## WHAT TO PRODUCE:
According to the passage on urushiol toxicity, what do immunologists call small molecules like urushiol that combine with proteins to form an allergenic substance?

## EXCERPTED PASSAGE:

Figure 2: Urushiol toxicity, mechanism of action.

How exactly does urushiol induce our immune cells to go crazy? To understand that, we will need to look at the other end of the urushiol's chemical structure. Examine Figure 2 carefully, note the six carbon ring with two oxygen atoms? That's what we call a catechol polyphenol. It is this catechol structure that confers urushiol chemical stability. However, when absorbed into the human skin, the catechol fragment gets oxidised by native enzymes, which remove two hydrogen atoms from the two –OH (phenol) groups. The six carbon ring then rearranges itself, and instead of a catechol, we now have an ortho-benzoquinione, which is highly electrophilic. In other words, the ortho-benzoquinone ring would love to take up electrons and make a new bond (with nucleophiles) to revert into a more stable catechol. Lo and behold, we have negatively charged proteins in the skin called cysteine, which is more than happy to further its cause. Hence, native cysteine containing protein undergoes a nucleophilic addition (molecular hand-shake) with the urushiol in its ortho-benzoquinone form, producing a permanent covalent bond. Satisfied, the ortho-benzoquinone rearranges itself by losing one of its hydrogen atom to regenerate a catechol skeleton. That's it! In otherwise non-urushiol sensitive individuals, who cares? But to sensitive individuals, the immune system doesn't like this protein-urushiol complex, so arrrests it and takes it to the police station to be filed as criminal. The chief officer called a T-cell isn't happy about that either, and puts a kamikaze head hunt on any future urushiol-protein complexes. Immunologists call this initially sensitising small molecules (like urushiol) that combine with proteins to form an allergenic substance, haptens. Different immune cells are recruited and sent to the skin on stand by, any future invasion of urushiol (haptens) will spell doom. Such is the biochemical basis of urushiol induced type IV hypersensitive reaction.

You may wonder, is that the fault of a plant metabolite? Or perhaps more intriguingly, it's the fault of our human body's evolutionary history? Evolution dictates that we are a bunch of trade-offs. The human immune system is one of the most complicated in the animal kingdom, it protects us against a hoard of harmful substances, but it needs training and modesty. When the human immune system acts inappropriately, as in the scary arms race of plant toxins vs humans, what supposedly protects us turned out as the greatest enemy.

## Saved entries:
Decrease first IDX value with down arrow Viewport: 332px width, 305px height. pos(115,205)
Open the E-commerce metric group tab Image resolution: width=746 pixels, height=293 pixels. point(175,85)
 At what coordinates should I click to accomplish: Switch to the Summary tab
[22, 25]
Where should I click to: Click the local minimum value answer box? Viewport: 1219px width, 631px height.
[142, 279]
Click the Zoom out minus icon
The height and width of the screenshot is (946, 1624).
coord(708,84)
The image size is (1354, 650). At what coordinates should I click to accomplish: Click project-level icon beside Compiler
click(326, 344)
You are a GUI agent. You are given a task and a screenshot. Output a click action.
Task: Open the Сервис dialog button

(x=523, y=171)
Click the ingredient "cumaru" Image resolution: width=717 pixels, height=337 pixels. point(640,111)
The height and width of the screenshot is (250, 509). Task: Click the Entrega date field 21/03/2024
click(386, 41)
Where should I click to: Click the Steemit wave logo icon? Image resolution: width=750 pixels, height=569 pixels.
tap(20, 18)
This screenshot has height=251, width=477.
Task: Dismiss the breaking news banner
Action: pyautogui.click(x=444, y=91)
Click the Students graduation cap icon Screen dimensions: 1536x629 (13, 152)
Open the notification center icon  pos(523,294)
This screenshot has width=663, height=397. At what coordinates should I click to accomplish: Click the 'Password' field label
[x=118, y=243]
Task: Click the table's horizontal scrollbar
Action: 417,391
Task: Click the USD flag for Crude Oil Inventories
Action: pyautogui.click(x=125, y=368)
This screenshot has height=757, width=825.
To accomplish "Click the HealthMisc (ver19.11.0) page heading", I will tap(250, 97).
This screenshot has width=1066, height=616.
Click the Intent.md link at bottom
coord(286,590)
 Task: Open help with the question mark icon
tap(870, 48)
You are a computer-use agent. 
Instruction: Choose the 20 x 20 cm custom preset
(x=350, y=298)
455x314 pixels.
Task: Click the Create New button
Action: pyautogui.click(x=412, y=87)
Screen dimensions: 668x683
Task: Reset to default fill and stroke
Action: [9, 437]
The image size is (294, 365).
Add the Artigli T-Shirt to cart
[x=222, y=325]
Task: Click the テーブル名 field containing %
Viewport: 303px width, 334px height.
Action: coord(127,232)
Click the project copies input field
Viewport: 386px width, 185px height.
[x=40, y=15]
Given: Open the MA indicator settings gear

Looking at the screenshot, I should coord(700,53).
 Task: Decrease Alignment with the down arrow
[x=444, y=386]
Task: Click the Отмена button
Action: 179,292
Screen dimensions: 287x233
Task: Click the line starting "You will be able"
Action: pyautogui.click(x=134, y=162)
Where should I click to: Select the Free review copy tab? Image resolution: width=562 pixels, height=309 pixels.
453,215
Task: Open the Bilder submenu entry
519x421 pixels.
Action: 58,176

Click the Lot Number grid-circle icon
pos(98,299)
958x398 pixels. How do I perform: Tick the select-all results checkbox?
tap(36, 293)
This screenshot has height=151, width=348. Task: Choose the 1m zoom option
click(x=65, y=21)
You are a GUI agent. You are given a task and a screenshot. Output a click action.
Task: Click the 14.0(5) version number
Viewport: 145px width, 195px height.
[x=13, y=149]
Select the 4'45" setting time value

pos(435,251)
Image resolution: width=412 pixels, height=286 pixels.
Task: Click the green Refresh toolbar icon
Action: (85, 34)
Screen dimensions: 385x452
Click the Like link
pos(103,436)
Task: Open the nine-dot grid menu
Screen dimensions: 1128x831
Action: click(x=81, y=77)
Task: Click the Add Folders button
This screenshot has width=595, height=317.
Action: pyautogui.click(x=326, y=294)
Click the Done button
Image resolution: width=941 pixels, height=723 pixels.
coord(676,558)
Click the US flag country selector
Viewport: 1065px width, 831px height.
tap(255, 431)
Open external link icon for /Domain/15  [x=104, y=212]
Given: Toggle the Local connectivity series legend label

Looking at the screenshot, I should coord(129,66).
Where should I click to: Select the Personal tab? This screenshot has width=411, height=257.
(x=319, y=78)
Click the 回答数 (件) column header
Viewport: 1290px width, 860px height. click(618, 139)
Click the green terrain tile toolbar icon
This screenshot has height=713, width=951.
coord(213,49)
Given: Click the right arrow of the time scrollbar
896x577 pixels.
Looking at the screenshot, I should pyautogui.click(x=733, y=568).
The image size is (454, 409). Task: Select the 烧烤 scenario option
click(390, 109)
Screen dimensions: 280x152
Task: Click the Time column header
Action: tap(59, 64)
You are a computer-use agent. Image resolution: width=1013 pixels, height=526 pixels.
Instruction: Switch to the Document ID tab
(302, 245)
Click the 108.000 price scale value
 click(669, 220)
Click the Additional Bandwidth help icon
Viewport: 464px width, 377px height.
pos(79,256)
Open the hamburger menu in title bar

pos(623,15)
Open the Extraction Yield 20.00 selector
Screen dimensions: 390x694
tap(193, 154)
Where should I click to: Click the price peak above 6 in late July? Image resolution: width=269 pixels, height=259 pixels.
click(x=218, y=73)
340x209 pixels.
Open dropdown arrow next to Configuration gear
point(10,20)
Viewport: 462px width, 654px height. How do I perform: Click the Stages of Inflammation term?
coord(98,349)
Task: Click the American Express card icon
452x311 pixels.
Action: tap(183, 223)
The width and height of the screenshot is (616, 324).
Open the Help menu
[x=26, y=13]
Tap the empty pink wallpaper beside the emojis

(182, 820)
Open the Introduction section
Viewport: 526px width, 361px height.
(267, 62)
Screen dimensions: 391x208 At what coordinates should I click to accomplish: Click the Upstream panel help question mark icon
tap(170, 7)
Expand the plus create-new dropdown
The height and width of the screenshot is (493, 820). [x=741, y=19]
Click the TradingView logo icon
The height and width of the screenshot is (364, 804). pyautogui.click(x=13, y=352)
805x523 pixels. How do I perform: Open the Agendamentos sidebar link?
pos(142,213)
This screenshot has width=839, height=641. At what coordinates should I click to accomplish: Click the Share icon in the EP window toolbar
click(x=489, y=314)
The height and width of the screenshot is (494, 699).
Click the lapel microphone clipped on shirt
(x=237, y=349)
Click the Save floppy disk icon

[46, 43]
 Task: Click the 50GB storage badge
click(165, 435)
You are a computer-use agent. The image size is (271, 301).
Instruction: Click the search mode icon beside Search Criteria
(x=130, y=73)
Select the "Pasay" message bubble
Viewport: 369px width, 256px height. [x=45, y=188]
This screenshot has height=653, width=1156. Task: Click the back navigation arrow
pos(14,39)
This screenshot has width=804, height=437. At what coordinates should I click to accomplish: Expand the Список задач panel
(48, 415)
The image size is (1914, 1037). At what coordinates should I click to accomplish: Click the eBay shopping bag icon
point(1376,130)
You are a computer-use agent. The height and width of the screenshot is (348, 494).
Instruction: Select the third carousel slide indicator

## EXERCISE ANSWER:
Haptens.